Where Assembler comes into its own is when speed is essential; for instance, in graphics applications. For writing small, incredibly fast functions addressing large blocks of memory, Assembler can't be beaten. Bitmap manipulation is a typical example of where a knowledge of how to use Assembler can reap huge rewards.

So, now that I've covered what Assembler is and what its advantages are, how do you use it?

Writing Assembler in Visual C++

The first way that you can write Assembler in C++ is by using __asm blocks:

DWORD Function(DWORD dwValue)
{
   __asm
   {
      mov eax, dwValue
      add eax, 100
      mov dwValue, eax
   }

   return dwValue;
}

Here, you can see a few Assembler instructions enclosed in an __asm block. The C++ compiler will translate these directly into their machine language codes.

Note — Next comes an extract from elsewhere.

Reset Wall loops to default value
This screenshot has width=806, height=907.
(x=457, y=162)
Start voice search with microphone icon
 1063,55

Don't worry about what it means. Just know that 'add' is an add instruction and 'mov' is a move instruction that moves values about. The code above just adds 100 to the value passed in.

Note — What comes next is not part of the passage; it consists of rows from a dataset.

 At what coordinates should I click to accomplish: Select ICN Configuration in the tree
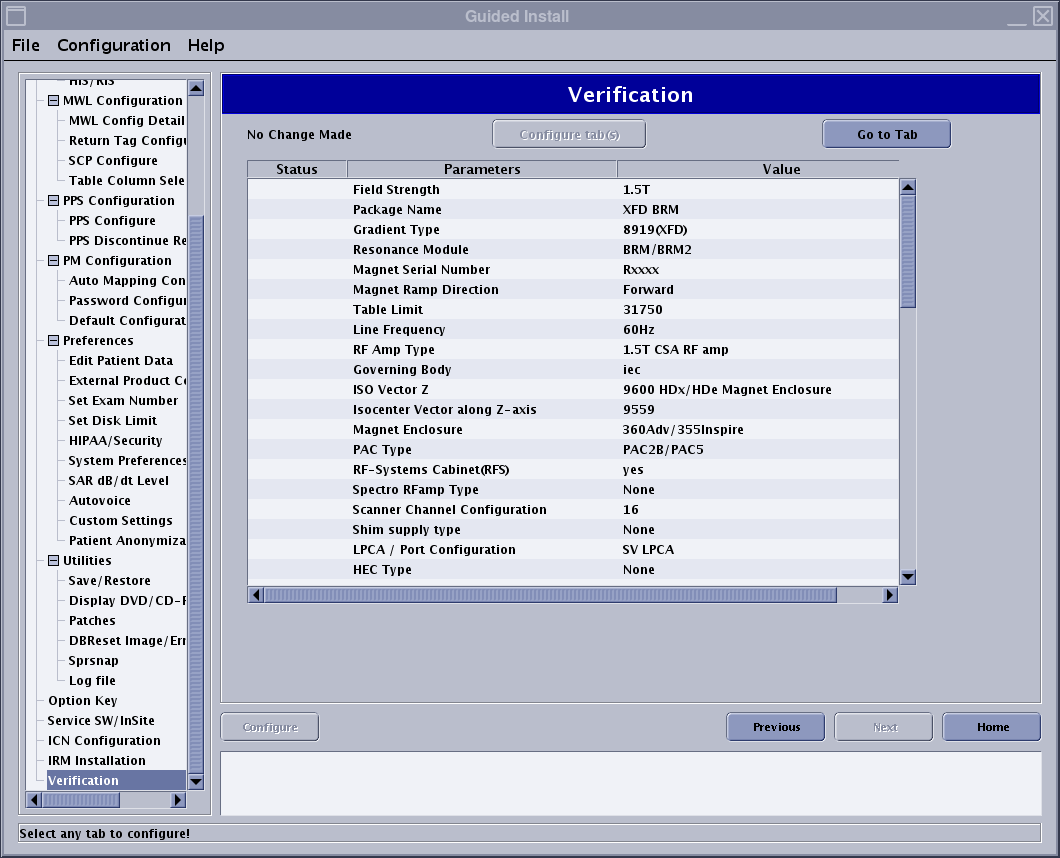104,741
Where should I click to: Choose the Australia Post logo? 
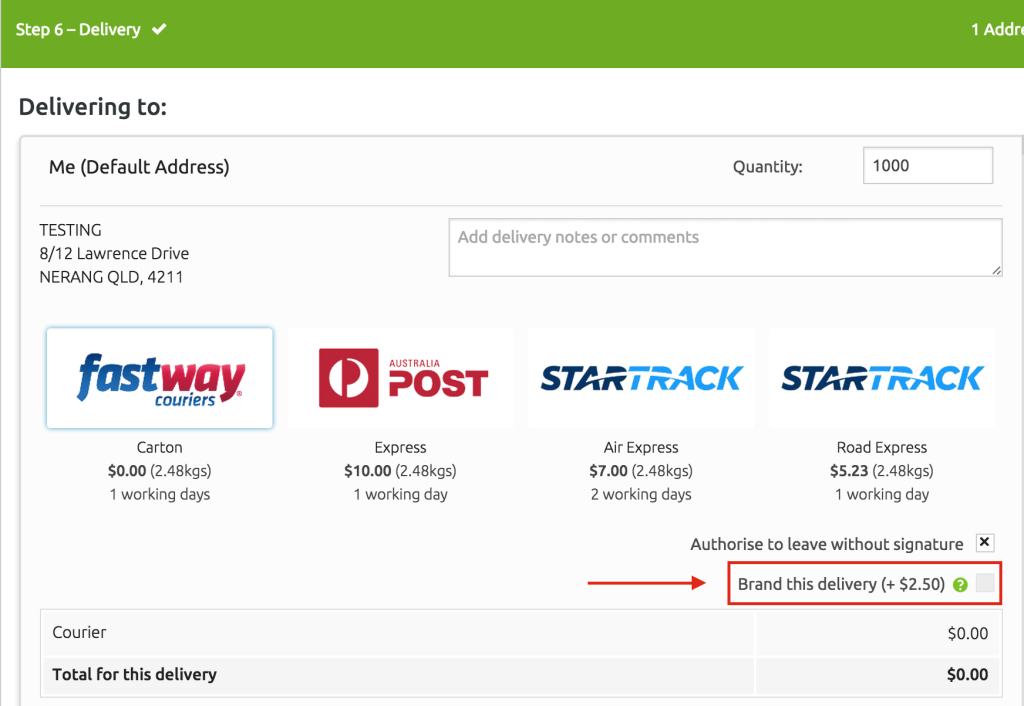pyautogui.click(x=402, y=378)
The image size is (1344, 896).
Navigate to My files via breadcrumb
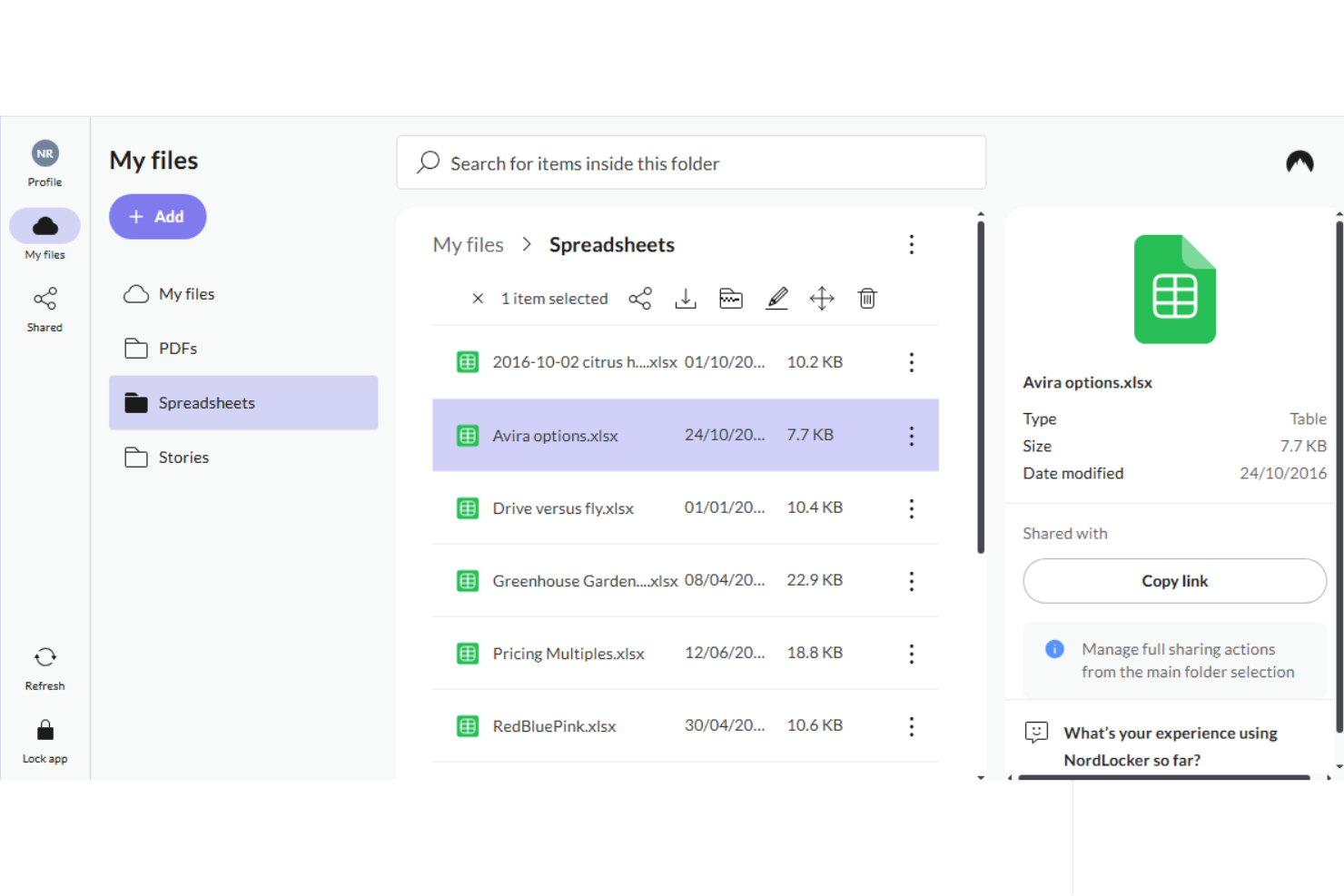[468, 244]
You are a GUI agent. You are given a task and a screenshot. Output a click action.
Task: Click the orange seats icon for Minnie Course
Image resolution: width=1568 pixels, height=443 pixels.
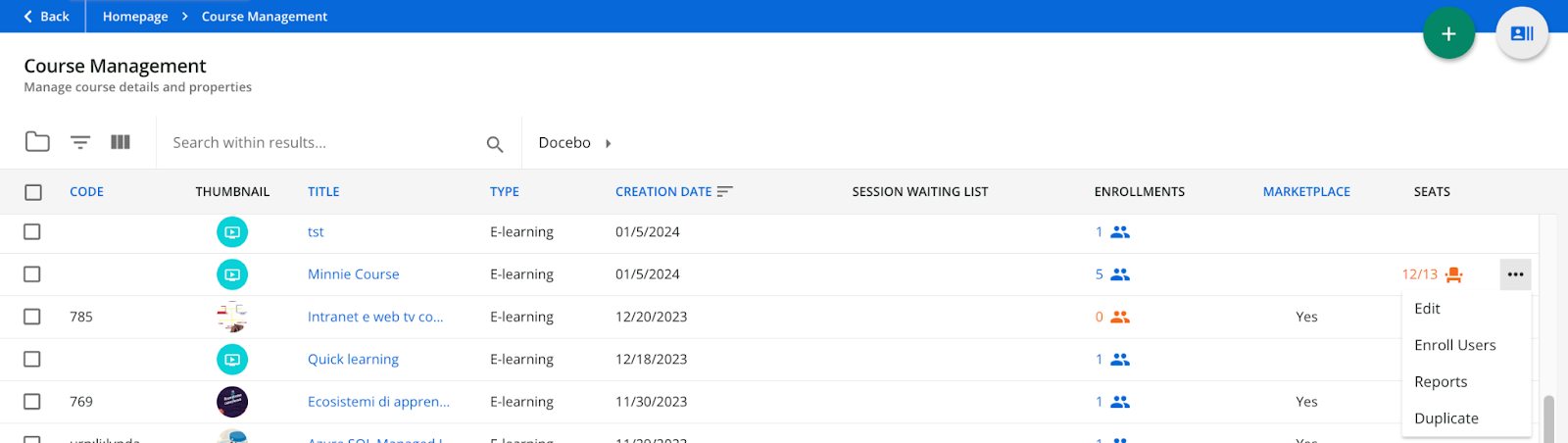[x=1454, y=274]
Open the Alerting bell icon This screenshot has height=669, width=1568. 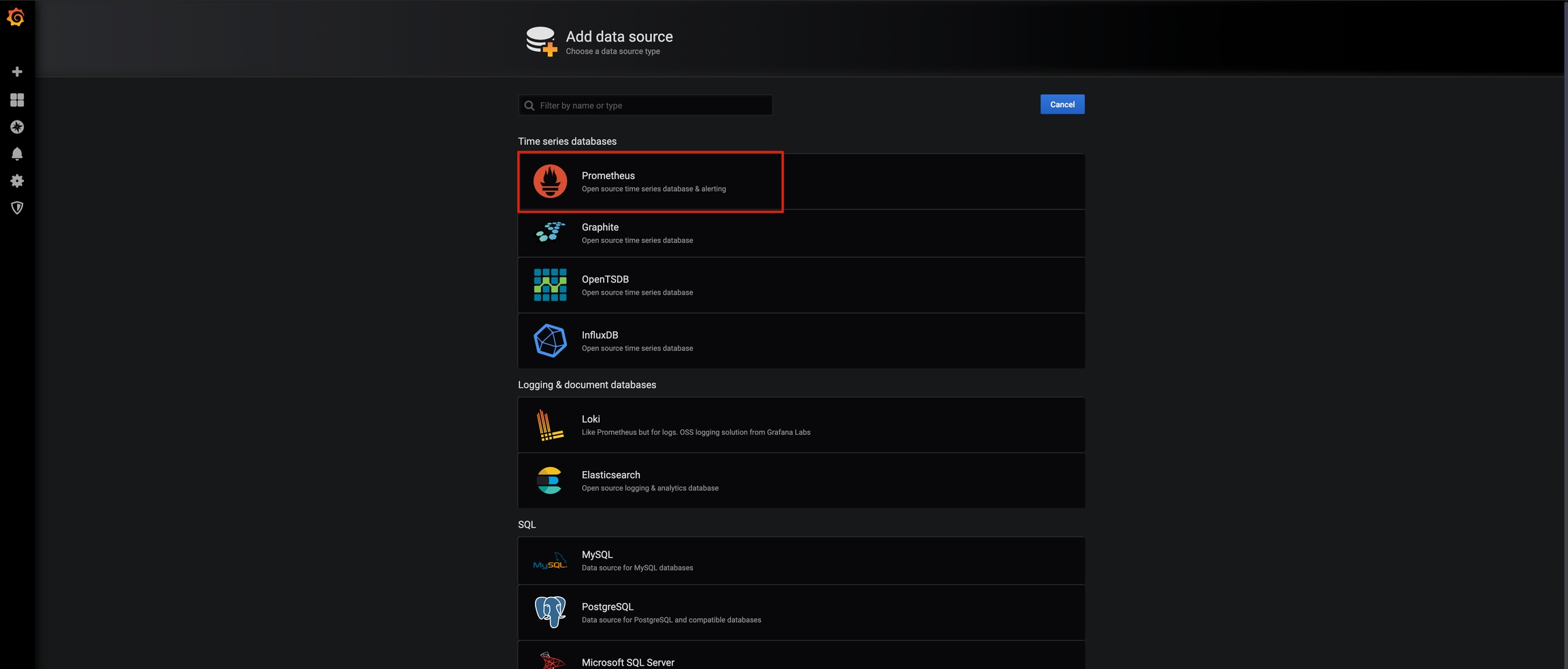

So, that's it, you might have thought. Well, you'd be wrong. Writing code in __asm blocks is all right for small chunks of Assembler, but if you want to write any functions of length, it starts to become somewhat tedious. For, instance an 'if..else' statement would look something like this:

DWORD Function2(DWORD dwValue1, DWORD dwValue2)
{
   DWORD dwValue3 = 0;

#if 0
   // this is the Assembler
   if (dwValue1 == dwValue2)
   {
      dwValue3 = 1;
   }
   else
   {
      dwValue3 = 2;
   }
#endif

   __asm
   {
      mov eax, dwValue1

      ; this is the test of the values, i.e. if dwValue1 == dwValue2
      cmp eax, dwValue2

      ; jump to 'Else' if they are not equal
      jne Else

      mov eax, 1
      jmp EndIf

   Else:
      mov eax, 2

   EndIf:
      mov dwValue3, eax
   }

   return dwValue3;
}

Again, don't worry too much about the actual instructions, but can you imagine having to do something like this for every if statement?

Using __asm code blocks is like writing C++ using Notepad and the command prompt. Yes, you can do it, but it is a lot more time-consuming than using a dedicated tool for the job.

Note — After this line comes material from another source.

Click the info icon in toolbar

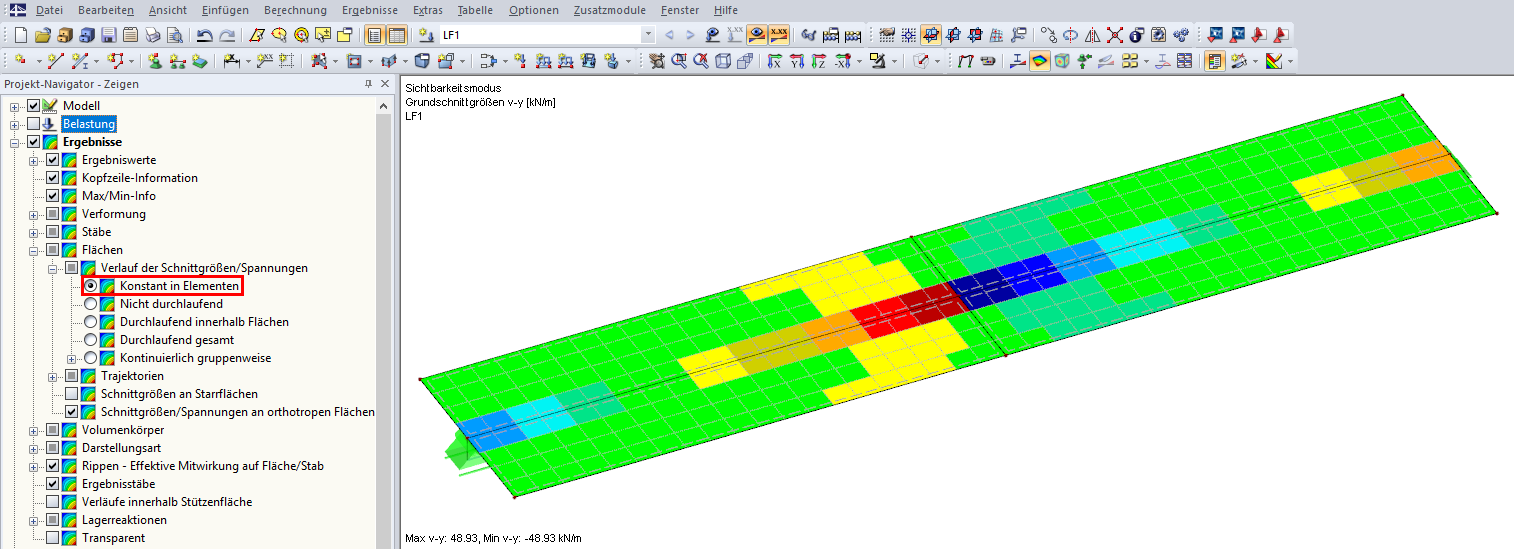(1137, 35)
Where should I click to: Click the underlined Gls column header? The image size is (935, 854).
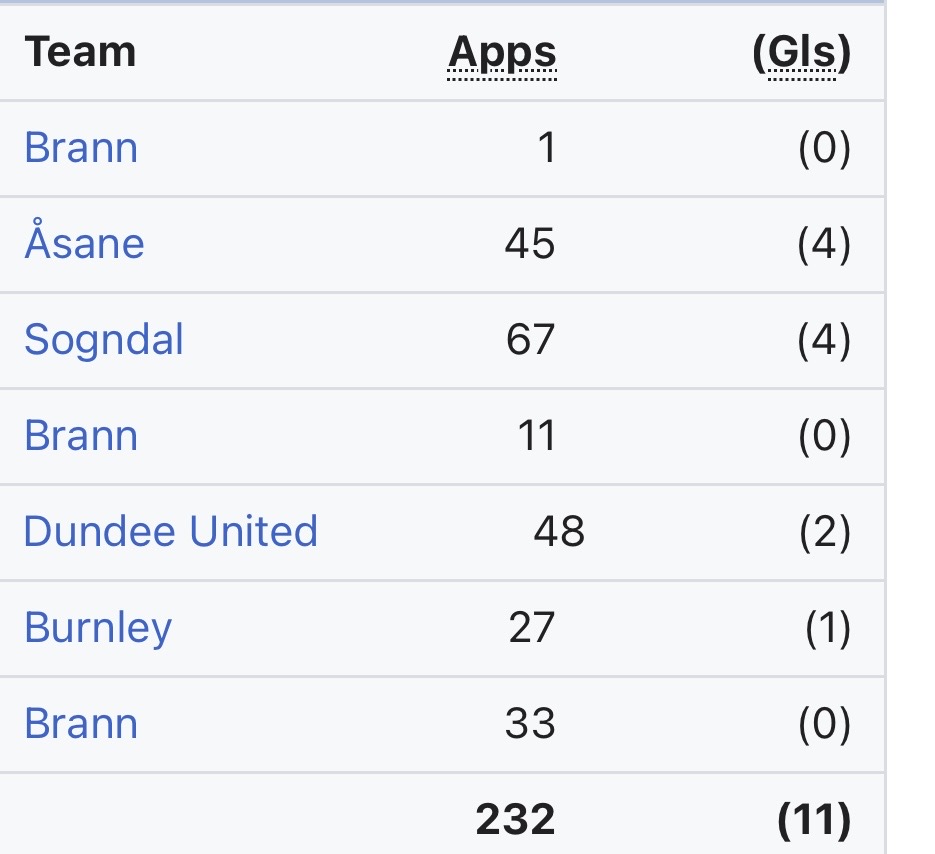point(801,52)
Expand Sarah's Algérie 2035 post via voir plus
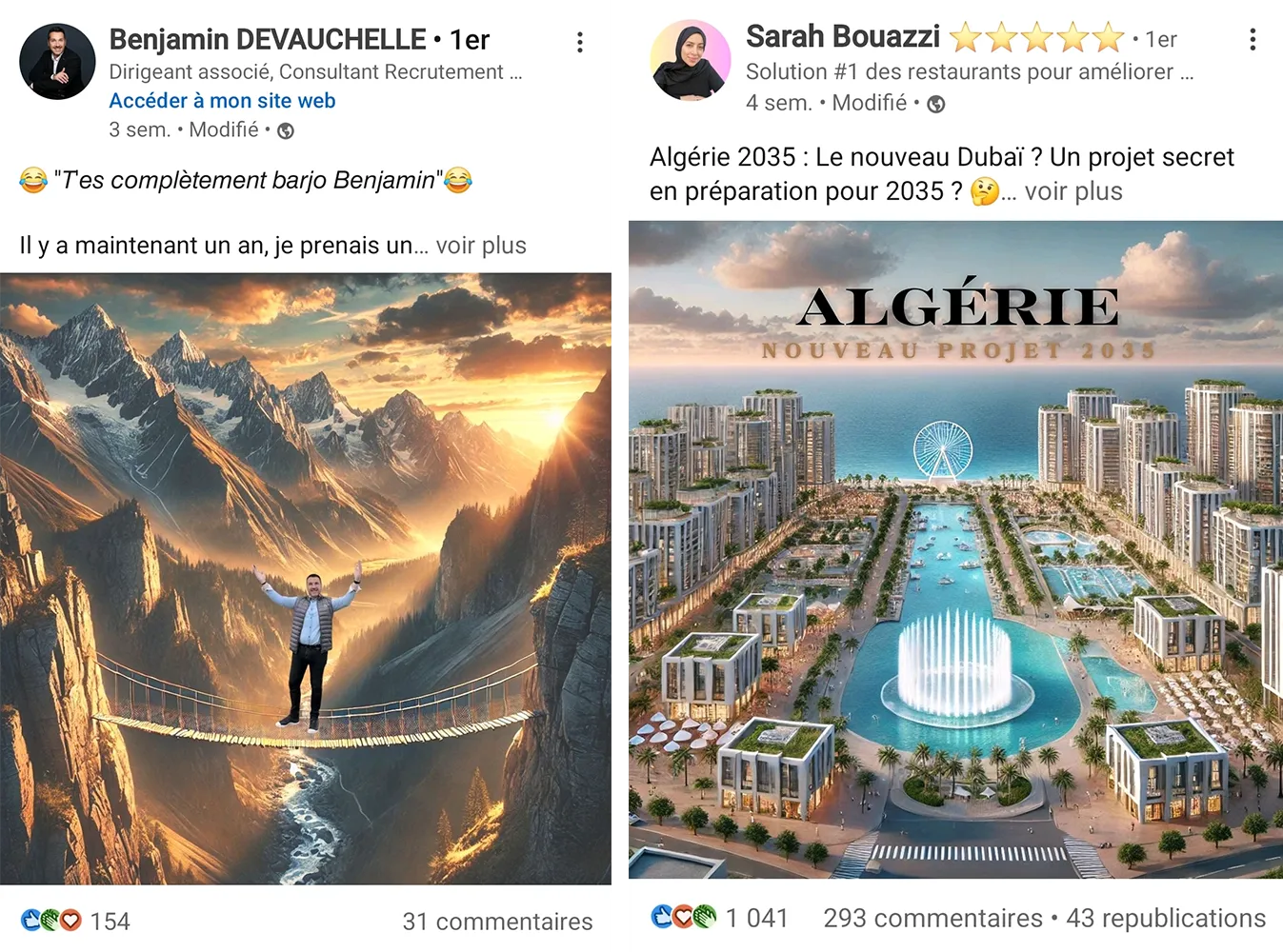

So, what dedicated tools are there? Well, there's the Microsoft Macro Assembler. Yes, you did hear right. Microsoft has an Assembler. In fact, they've had an Assembler since 1980; it's just that not many people know about it. And what's more, it's freeware. And, even better, it'll produce .obj files that are compatible with the Visual C++ linker. It'll even produce .obj files containing debug information so you can step through your code.

It's called MASM32 and is available at http://www.masm32.com/.

I strongly recommend that you download and install it now before proceeding.

So, what's so good about it?

First, it comes with an extensive set of help files available in the \msasm32\help directory.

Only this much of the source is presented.